Of 35 films or TV programs that applied for state incentives, only three failed to get approval because the contained ''excessive nudity and violence.
Films with dead cats in ice chests are presumably still OK.

6 Comments:
The incentives are granted for economic reasons, not for artistic reasons. The whole purpose of these incentives is to increase economic activity in Utah, not to promote the arts for the sake of arts. Without the economic development aspect of these films, granting these incentives would make no sense in the first place.
Granting tax incentives for films that portray Utah poorly (even if accurate)contradicts the purpose for granting these incentives.
If the State of Utah is going to be an investor (via tax payer support) of movies filmed in Utah...then it has the same right that any investor has to review the product before committing funds.
I don't recall ever hearing movie producers crying "censorshio" or "free rights violation" when the studios and moguls vet the product before investing.
The purpose of these incentives is for the Gov to have more control over Utah's economy. Get out of the incentive business. We need to stop having the business picking winners and losers, sending taxpayer money to the politically connected.
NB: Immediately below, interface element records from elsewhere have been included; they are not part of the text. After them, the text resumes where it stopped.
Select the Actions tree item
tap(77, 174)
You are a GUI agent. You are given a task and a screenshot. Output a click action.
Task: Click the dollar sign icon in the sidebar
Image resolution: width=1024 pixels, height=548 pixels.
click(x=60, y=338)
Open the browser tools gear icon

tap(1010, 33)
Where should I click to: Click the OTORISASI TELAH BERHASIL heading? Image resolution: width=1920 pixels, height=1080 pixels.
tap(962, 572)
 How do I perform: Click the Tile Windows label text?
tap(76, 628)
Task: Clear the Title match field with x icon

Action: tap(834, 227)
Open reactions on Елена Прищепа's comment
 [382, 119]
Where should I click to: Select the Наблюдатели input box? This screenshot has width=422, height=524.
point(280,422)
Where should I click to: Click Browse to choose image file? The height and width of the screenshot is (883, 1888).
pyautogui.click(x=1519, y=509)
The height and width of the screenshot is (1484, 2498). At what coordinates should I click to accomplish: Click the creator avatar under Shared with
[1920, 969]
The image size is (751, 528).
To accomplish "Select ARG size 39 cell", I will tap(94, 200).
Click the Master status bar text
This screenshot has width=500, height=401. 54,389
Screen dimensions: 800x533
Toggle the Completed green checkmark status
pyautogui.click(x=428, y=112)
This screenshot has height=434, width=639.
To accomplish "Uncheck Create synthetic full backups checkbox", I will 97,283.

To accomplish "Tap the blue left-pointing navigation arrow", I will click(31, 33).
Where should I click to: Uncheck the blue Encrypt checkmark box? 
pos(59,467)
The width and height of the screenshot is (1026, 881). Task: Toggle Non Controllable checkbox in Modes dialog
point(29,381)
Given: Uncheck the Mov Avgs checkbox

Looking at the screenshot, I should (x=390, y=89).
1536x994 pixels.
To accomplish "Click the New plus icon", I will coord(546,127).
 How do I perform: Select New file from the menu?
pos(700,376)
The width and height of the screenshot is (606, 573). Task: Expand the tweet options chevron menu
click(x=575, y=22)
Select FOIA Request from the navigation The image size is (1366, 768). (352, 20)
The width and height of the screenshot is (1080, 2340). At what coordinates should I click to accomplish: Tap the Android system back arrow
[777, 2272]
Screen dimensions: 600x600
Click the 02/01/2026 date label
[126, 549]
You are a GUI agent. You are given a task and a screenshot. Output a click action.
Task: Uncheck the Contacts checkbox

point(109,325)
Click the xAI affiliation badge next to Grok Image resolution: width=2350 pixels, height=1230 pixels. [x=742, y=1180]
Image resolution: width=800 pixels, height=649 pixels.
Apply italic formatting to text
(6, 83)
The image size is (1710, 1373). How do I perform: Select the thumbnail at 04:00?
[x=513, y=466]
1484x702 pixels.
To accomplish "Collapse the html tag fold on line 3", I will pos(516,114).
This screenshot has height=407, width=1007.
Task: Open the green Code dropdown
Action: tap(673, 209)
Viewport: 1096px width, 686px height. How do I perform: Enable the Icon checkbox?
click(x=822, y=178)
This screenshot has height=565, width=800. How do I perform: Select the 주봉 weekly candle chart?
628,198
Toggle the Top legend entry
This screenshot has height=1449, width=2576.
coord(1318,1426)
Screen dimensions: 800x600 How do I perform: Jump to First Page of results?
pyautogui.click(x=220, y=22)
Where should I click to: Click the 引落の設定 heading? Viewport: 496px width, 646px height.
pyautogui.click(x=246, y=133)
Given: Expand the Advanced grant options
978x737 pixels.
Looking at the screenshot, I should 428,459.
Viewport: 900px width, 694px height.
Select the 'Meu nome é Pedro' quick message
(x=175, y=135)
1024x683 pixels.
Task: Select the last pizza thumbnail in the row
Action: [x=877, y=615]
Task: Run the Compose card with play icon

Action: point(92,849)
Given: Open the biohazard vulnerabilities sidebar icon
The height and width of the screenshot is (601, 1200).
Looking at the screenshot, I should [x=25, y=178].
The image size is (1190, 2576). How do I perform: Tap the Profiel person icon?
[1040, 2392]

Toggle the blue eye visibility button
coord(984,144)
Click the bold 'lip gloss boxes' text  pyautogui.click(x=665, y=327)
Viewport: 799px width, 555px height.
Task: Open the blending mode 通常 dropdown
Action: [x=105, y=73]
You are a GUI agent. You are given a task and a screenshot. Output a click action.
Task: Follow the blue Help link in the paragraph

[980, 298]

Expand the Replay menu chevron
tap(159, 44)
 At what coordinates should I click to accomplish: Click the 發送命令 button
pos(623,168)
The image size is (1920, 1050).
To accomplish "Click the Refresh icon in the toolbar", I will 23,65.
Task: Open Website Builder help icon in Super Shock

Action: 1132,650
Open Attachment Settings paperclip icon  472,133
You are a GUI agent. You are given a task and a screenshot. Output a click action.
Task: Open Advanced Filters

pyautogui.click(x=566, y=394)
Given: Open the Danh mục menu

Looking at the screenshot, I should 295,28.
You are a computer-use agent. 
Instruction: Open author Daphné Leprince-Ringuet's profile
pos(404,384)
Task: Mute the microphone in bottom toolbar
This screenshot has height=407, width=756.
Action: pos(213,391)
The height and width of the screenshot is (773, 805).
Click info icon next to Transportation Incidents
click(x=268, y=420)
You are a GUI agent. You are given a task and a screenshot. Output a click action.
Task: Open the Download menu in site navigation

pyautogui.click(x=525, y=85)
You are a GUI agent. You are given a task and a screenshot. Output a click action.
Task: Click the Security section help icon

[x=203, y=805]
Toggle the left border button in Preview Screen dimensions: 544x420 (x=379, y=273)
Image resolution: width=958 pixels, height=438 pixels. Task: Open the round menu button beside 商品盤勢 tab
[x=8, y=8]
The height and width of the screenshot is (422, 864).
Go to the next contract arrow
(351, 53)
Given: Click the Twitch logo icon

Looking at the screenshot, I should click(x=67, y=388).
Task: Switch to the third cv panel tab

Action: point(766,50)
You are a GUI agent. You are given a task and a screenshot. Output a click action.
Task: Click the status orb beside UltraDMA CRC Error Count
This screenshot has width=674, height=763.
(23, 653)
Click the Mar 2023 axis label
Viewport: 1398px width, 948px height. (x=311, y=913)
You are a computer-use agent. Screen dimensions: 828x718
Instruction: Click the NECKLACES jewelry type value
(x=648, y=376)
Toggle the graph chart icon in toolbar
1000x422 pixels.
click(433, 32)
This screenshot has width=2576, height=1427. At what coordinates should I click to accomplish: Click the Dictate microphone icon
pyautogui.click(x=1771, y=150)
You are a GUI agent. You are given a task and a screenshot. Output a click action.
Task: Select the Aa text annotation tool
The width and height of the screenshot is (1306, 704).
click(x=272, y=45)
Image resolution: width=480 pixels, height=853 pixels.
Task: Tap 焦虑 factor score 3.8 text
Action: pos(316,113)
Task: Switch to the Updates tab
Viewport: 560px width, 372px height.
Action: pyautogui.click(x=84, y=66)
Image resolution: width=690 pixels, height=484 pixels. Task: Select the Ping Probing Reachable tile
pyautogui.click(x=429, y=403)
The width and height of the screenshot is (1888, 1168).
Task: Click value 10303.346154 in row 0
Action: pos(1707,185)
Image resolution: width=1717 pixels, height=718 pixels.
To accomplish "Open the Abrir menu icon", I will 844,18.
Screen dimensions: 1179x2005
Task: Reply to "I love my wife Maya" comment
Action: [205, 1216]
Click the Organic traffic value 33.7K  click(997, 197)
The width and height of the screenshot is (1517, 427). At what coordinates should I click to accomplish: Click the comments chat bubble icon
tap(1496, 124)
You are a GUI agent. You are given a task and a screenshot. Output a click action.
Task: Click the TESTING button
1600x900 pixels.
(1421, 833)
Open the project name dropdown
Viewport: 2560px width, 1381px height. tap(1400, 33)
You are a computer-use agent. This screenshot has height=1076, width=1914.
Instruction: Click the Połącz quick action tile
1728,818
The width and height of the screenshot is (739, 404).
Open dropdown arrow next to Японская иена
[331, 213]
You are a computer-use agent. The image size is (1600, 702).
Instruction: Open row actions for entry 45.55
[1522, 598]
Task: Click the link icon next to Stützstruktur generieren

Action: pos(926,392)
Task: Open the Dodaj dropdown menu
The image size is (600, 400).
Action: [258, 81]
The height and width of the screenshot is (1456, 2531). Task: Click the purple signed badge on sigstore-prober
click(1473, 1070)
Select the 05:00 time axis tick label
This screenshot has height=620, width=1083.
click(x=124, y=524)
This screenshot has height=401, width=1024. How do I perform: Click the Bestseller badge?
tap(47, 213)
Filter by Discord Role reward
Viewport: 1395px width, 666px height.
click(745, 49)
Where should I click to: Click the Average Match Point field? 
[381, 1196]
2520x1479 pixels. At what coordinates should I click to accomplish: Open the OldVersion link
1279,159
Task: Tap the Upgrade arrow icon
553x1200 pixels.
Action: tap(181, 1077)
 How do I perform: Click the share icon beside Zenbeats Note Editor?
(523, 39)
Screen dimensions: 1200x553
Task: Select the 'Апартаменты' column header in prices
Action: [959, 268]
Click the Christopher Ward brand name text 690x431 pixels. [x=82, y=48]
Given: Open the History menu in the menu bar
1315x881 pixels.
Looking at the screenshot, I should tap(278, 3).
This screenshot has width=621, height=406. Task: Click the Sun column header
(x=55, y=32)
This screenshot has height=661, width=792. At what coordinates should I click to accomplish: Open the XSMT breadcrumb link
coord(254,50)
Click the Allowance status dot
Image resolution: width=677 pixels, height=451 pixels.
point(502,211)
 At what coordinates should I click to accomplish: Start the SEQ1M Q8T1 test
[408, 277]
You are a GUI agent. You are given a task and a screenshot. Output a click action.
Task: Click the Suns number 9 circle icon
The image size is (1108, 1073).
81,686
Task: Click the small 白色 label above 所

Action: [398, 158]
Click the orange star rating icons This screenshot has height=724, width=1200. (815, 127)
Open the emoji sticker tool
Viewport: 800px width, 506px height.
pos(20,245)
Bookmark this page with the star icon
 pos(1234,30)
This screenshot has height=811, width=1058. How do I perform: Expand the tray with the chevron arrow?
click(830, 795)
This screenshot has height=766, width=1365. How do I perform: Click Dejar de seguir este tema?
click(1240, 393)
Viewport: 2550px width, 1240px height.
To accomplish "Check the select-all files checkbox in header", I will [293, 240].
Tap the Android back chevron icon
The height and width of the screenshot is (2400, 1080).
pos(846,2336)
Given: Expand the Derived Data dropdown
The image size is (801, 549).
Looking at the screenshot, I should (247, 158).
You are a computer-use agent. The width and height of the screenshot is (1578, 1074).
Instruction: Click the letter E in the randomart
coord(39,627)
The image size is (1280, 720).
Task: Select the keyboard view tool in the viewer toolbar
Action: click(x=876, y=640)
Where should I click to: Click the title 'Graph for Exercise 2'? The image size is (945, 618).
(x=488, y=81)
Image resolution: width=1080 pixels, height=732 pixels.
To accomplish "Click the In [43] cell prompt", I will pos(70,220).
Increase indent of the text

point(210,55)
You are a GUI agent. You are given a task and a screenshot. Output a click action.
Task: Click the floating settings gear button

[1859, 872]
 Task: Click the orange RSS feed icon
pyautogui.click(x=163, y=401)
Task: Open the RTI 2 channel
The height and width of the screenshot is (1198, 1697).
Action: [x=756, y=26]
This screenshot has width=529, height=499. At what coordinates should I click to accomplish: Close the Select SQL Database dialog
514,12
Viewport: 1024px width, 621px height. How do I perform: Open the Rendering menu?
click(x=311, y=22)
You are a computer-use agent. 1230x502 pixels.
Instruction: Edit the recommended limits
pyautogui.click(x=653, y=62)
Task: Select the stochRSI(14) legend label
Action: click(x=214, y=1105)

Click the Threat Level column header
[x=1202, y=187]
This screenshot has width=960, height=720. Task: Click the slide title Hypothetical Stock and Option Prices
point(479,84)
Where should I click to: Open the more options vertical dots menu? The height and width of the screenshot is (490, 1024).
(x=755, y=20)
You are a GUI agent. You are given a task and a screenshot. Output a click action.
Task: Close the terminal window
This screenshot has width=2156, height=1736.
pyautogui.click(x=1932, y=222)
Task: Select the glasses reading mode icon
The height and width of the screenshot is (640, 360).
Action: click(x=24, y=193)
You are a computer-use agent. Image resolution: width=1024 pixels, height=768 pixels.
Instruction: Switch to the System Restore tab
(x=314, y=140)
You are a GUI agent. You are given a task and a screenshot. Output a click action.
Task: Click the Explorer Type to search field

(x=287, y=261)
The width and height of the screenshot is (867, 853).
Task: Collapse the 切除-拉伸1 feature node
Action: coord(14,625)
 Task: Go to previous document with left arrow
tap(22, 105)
Hopefully none of my tax money is going to finance any of Dutcher's films. I'm still smarting from Brigham City.
content should not matter, the idea is get the business to come to utah,they spend money and put a lot local people to work.
Of course content matters. If someone brings a script for "Tommy Monson makes a porno" you think it would be a good idea for the state to offer incentives so it could be filmed here? Public funding/tax breaks come with accountability to "the public" for how the goods are distributed. The "1st amendment violation" argument is a hilarious crock. No one is saying they can't make their movies.